Written task:
Turn the entries into a numbered list, beginning with the line containing "Task: Select the Extended tab" and continuing through the end of the entries, with blank lines dropped. Omit the pictures from your list.
>> Start Data rows
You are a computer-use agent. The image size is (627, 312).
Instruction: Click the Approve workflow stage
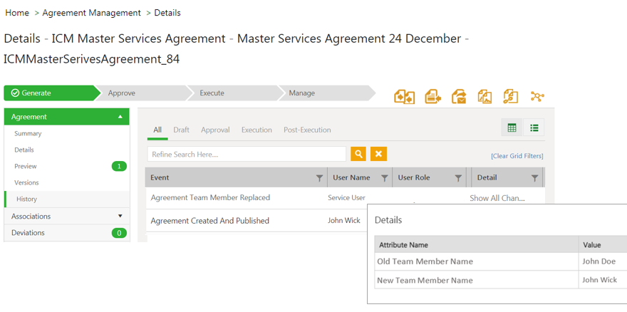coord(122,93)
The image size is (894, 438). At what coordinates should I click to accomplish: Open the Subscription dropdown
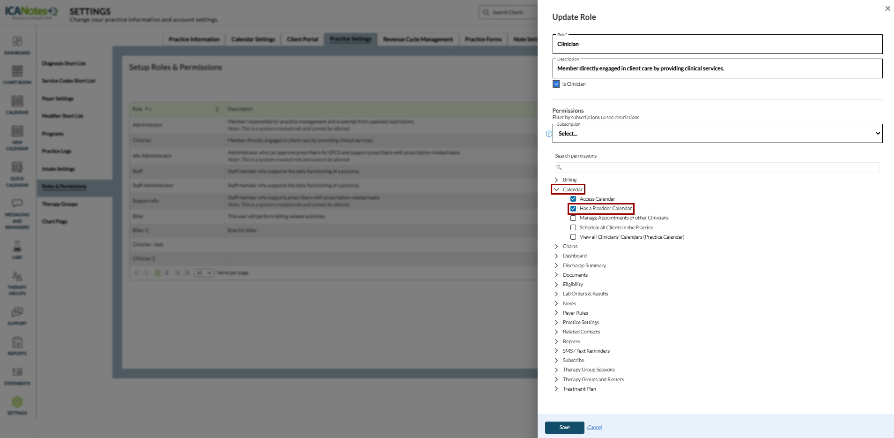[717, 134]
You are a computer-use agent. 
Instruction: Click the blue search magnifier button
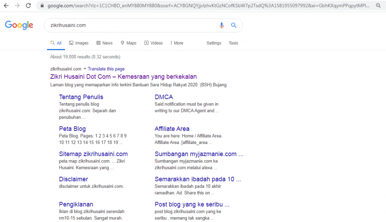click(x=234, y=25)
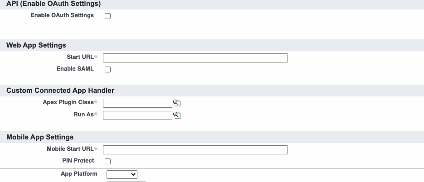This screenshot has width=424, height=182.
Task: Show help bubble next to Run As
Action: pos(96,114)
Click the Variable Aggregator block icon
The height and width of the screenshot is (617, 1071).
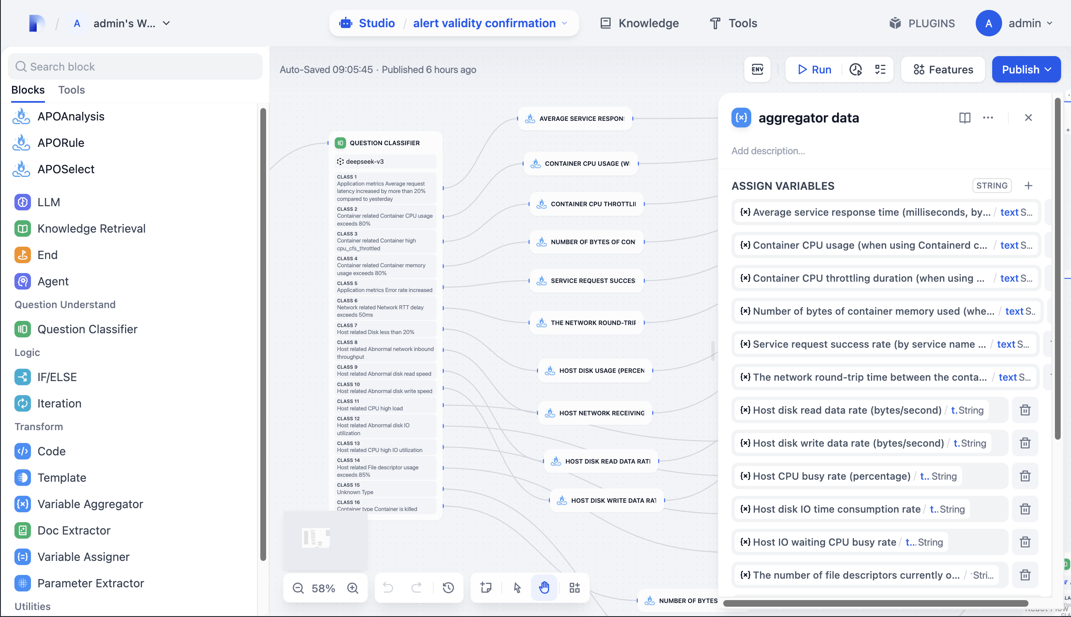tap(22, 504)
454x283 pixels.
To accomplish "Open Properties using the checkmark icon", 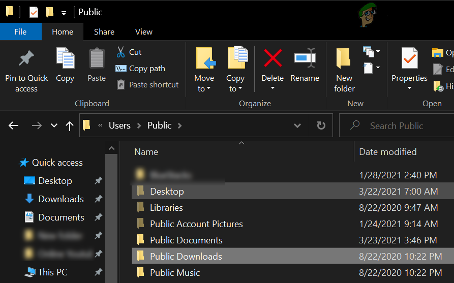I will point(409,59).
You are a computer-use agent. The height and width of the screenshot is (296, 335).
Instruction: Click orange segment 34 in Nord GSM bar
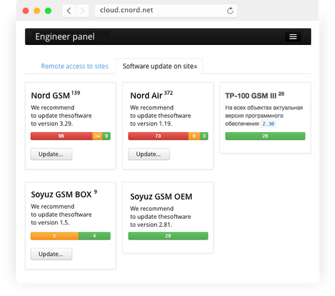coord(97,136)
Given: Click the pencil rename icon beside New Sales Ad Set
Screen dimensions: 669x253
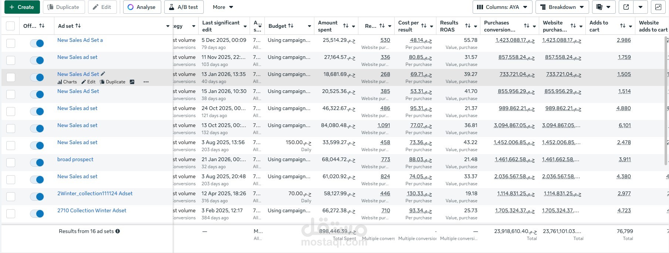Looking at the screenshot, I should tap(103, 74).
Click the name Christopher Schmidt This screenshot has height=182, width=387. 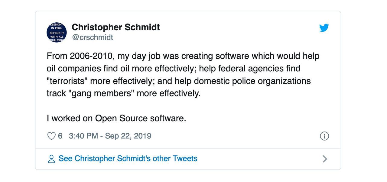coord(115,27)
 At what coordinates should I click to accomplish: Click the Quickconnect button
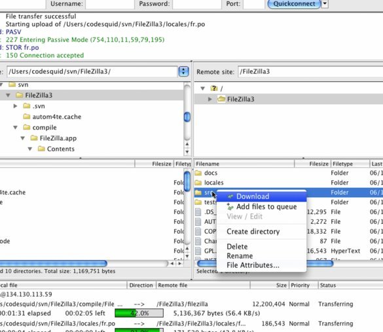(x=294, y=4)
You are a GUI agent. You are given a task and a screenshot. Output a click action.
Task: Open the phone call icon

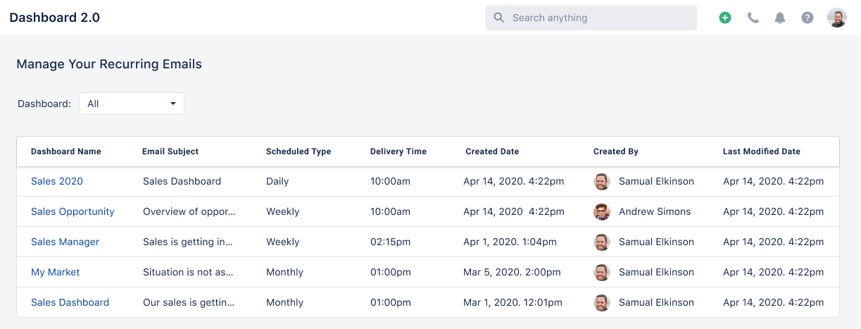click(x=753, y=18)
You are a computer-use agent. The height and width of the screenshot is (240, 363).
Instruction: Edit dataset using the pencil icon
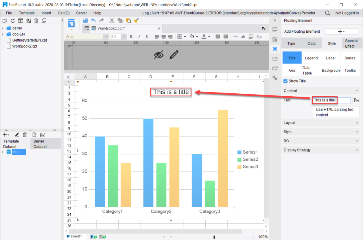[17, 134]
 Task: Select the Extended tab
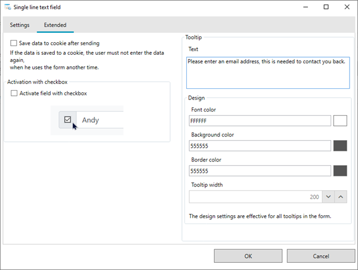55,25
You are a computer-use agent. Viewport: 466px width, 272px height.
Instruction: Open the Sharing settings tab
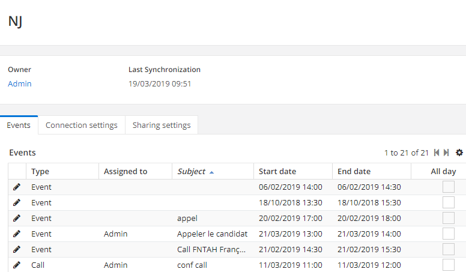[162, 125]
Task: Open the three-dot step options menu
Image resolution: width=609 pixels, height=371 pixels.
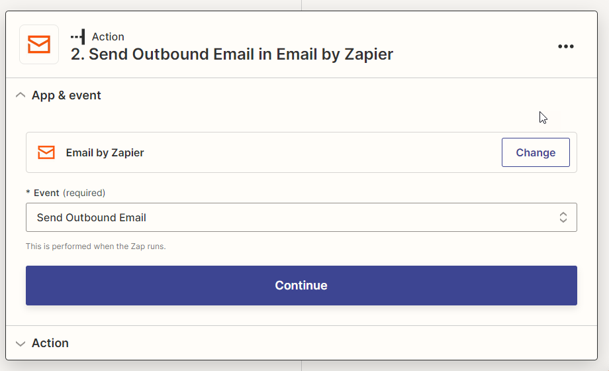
>> End Data rows
Task response:
1.  Task: Select the Extended tab
2. 55,25
3. You are a computer-use agent. Viewport: 466px width, 272px height.
4. Instruction: Open the Sharing settings tab
5. [162, 125]
6. Task: Open the three-dot step options menu
7. Image resolution: width=609 pixels, height=371 pixels.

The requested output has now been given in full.